You may have noticed that blogging pretty much dried up after WorldCon. Heavy-duty vacationing will do that to you. And now that I’m back home I’m so completely snowed under by things that need doing that blogging generally falls pretty far down the list. Heck, I’m barely managing a Tweet now and then.
Still, I’ve grabbed a few minute this evening to post a few things.
First, here’s some video of me winning the Aurora Award for Marseguro, courtesy of of Neo-Opsis Science Fiction editor Karl Johanson (who won one himself that evening):
A couple of additional stories on the win showed up in the media in addition to the ones I mentioned in previous posts. Here’s the Regina LeaderPost‘s story (which got picked up Global TV and other components of the CanWest conglomerate), and here’s one from the weekly newspaper I once worked for as a reporter/photographer and eventually news editor, The Weyburn Review.
I’d like to take this opportunity to remind everyone that there is also a sequel to Marseguro, entitled Terra Insegura. Oh, and look, here’s a review!
Terra Insegura is an action-packed thrill-ride that outshines its predecessor…Plot twists, surprise characters, and well-drawn action make this novel both enjoyable and a prime example of why science fiction is still awesome. I find it difficult to complain about this novel, because I had problems putting it down. Terra Insegura has just enough action to keep me fixed to the page, and plenty of suspense (and even a little romance) to make this more than just another book of explosions and space battles. It’s a novel that knows it is good science fiction and isn’t afraid to show it…science fiction at its best.
I think the reviewer liked it.
Not sure that it means much in the big scheme of things, but I also discovered that Terra Insegura just missed making Locus Magazine‘s August bestsellers’ list; they mention it as “the new runner-up.” Maybe it’ll make it in September.
Meanwhile, some people are just now reading Marseguro. From the LiveJournal My Den:
This was an excellent read. It has action, murderous cultists, an airhead who becomes a resistance fighter and a brainwashed murderous clerk who becomes a hero. It is a fascinating universe that Willett has created and I intend to read the sequel as soon as possible.
Others prefer to judge a book by its cover.

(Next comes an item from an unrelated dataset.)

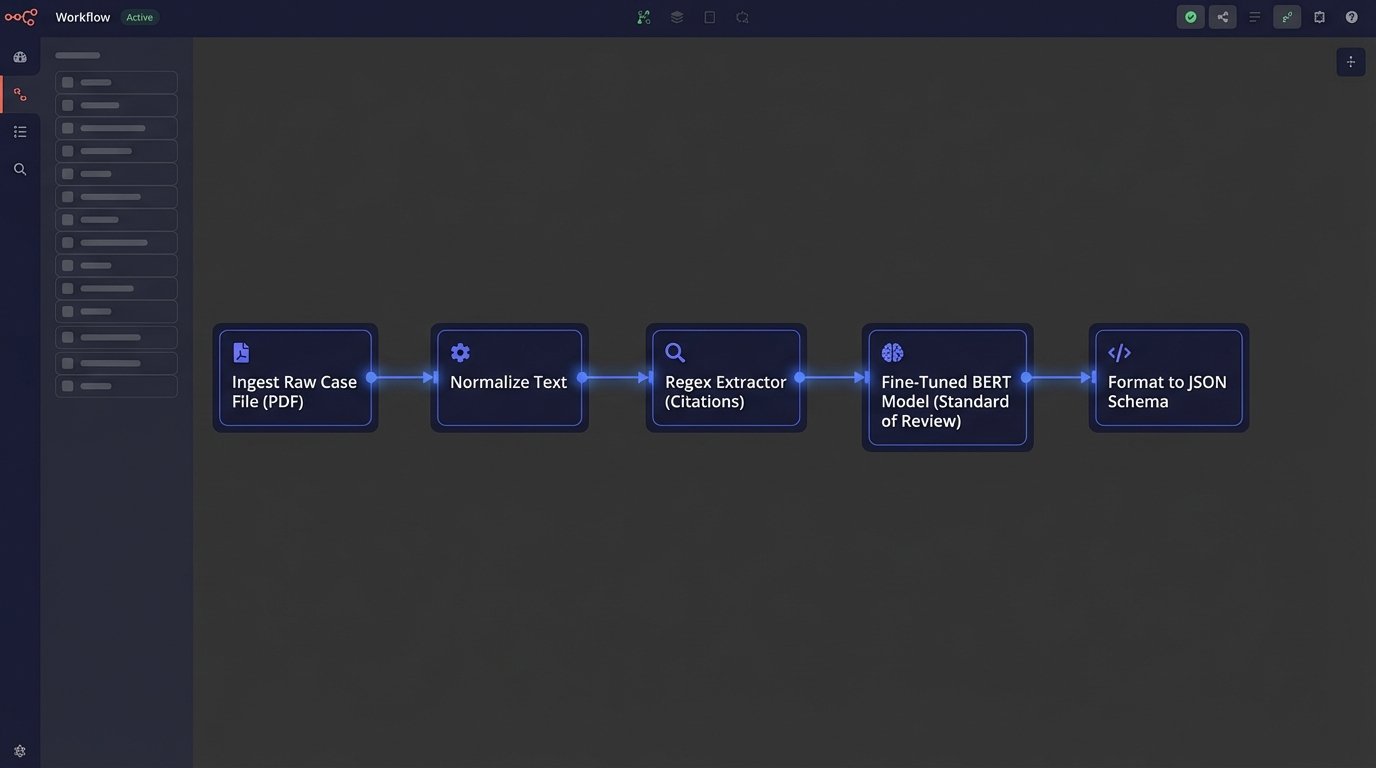
Task: Open the list view icon in the left sidebar
Action: [20, 131]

On the theory that all publicity is good publicity, here’s a link so you can listen in to the commentors at Good Show Sir! react to the Marseguro cover (which I still like. So there!).
Finally, as a reminder that I also write non-fiction, here’s a review of my book Disease-Hunting Scientist from the National Science Teachers’ Association NSTA Recommends website, by third-grade teacher Jacqueline Pfeiffer:
I couldn’t put this book down, and neither will your students. What an impetus to do more research and reading!…
The publishers say the book is for readers in grades five and up or ages 10 and up. The reading flows so easily that I believe younger students who have an interest in science would enjoy the book as well. I highly recommend this book for students who want to explore scientific fields.